Graças a deus que me olhavam de revés no Metro, que me puseram no ficheiro da PIDE, que os estalinistas, tão bons como os fascistas, me puseram também nos seus ficheiros implacáveis, graças a deus que, onde quer que eu queria trabalhar, havia sempre informações de pessoa non grata a estalinistas e fascistas ou vice-versa.
Graças a deus que os amigos falharam ajuda nos momentos mais críticos, que os meus maiores apoios na luta política e ecologista acabaram por morrer (como o Dr. Rocha Barbosa, uma das almas mais lindas que conheci) ou por abdicar do desperdício e da Entropias da luta. Graças a deus que não sou, que não fui sábio, génio, pianista, recordista, escritor de ficção de nomeada, ganhador de prémios.

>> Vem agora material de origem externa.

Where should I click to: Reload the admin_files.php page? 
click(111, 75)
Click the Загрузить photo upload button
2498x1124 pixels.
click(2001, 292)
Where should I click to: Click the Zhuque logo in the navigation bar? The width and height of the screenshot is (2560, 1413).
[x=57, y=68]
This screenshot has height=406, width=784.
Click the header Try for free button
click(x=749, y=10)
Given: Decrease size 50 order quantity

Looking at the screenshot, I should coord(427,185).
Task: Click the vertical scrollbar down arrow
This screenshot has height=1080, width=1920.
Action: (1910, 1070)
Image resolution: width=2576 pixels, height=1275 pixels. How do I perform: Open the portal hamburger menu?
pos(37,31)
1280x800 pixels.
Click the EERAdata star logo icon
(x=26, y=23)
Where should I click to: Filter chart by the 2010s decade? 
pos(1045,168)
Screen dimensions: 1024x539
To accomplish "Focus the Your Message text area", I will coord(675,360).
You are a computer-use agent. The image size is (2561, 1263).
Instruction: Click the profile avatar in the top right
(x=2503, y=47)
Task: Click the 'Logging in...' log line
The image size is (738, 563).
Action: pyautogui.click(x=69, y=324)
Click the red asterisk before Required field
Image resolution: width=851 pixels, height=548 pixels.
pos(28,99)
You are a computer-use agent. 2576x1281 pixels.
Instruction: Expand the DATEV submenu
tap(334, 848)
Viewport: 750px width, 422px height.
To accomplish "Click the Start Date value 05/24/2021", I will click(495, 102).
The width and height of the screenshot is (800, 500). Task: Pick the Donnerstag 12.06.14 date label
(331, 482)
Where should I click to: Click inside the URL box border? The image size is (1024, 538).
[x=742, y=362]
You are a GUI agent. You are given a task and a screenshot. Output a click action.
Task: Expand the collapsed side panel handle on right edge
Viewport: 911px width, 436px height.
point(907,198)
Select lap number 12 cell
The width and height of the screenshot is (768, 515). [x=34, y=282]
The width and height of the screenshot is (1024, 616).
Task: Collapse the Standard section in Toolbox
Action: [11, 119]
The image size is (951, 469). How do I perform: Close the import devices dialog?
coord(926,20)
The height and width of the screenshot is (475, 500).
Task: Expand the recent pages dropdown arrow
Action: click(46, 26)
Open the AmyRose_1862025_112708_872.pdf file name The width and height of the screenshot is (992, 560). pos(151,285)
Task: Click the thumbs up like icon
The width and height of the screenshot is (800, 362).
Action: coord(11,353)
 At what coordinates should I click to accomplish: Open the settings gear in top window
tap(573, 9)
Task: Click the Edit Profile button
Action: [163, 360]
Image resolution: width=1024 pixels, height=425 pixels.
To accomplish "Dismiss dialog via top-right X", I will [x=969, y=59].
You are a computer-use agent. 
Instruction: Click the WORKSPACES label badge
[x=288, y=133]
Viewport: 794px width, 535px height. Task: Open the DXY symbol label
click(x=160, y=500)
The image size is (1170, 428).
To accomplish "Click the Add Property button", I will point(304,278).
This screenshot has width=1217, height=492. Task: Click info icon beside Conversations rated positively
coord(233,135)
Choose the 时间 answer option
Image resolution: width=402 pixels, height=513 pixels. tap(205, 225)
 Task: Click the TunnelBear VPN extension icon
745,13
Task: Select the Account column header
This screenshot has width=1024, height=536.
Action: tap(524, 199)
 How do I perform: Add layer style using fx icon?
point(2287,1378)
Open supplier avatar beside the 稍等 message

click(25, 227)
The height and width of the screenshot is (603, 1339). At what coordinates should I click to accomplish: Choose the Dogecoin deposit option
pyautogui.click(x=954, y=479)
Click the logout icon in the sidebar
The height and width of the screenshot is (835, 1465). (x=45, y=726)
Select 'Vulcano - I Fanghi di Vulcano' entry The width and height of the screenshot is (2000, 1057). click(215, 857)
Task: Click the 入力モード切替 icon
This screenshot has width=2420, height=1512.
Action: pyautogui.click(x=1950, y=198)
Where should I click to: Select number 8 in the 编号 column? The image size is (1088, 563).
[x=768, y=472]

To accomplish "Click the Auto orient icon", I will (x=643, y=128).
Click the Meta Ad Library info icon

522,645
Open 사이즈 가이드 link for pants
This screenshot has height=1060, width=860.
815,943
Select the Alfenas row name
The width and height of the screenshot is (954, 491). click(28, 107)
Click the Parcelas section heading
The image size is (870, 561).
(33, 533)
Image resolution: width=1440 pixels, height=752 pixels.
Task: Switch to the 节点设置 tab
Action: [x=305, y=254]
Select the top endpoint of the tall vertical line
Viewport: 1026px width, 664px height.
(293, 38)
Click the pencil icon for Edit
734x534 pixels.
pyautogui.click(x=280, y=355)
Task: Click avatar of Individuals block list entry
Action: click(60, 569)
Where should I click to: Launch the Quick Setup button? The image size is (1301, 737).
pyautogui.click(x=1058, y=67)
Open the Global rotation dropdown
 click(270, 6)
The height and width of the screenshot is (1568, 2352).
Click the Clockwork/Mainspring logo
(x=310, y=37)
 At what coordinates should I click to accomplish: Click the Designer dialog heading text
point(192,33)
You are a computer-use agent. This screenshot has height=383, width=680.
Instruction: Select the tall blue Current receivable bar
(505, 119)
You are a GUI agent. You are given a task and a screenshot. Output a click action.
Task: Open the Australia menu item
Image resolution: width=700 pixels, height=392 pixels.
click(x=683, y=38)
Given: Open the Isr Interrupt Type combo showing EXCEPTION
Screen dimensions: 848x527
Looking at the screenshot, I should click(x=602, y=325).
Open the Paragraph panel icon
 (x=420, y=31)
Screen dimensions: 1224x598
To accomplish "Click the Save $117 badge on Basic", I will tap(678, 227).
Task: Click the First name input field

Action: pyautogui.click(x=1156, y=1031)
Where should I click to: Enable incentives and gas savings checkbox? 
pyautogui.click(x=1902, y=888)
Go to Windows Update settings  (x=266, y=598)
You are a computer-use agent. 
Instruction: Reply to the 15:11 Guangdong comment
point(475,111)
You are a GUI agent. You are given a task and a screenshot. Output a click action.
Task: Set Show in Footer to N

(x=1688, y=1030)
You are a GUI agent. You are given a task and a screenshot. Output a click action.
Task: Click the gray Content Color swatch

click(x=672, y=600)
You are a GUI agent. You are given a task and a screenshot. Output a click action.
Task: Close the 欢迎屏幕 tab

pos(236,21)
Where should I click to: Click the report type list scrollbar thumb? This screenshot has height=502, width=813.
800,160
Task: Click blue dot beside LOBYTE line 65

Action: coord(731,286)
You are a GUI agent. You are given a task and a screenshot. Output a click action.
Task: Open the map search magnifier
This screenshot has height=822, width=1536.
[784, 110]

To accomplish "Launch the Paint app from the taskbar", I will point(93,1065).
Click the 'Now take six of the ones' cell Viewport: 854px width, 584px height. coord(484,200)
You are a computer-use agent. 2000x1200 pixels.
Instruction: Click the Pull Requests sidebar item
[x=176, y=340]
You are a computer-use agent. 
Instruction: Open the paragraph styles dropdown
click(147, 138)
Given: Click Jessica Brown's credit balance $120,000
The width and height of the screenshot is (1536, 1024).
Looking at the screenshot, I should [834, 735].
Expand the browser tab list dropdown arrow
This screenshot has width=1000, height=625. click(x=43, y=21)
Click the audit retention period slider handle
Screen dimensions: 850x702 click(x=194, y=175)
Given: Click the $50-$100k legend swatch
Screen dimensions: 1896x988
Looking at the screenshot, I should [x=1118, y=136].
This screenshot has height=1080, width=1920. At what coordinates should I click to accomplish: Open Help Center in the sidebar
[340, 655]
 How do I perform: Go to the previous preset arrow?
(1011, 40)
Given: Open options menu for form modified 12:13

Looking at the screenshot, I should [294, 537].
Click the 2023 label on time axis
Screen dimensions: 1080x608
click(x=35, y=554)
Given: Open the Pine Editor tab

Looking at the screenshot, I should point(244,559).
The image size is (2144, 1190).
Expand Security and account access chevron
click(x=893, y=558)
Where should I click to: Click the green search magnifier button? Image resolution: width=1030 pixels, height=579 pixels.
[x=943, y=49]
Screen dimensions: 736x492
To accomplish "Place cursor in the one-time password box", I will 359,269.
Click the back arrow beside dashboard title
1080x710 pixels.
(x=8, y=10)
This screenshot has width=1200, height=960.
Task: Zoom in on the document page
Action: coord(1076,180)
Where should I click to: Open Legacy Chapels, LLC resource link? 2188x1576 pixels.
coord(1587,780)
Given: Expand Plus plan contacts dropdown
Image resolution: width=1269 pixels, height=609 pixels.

Graças a deus que chumbei a todas nos exames, que levei nota de 0,5 em Armamento no exame de sargentos Milicianos de Vendas Novas, graças a deus que chumbei nos exames de promoção à escala seguinte da hierarquia, graças a Deus que nunca passei da cerpa torta e que andei dois anos para me passarem, na inefável «A Capital», da Categoria II para a III.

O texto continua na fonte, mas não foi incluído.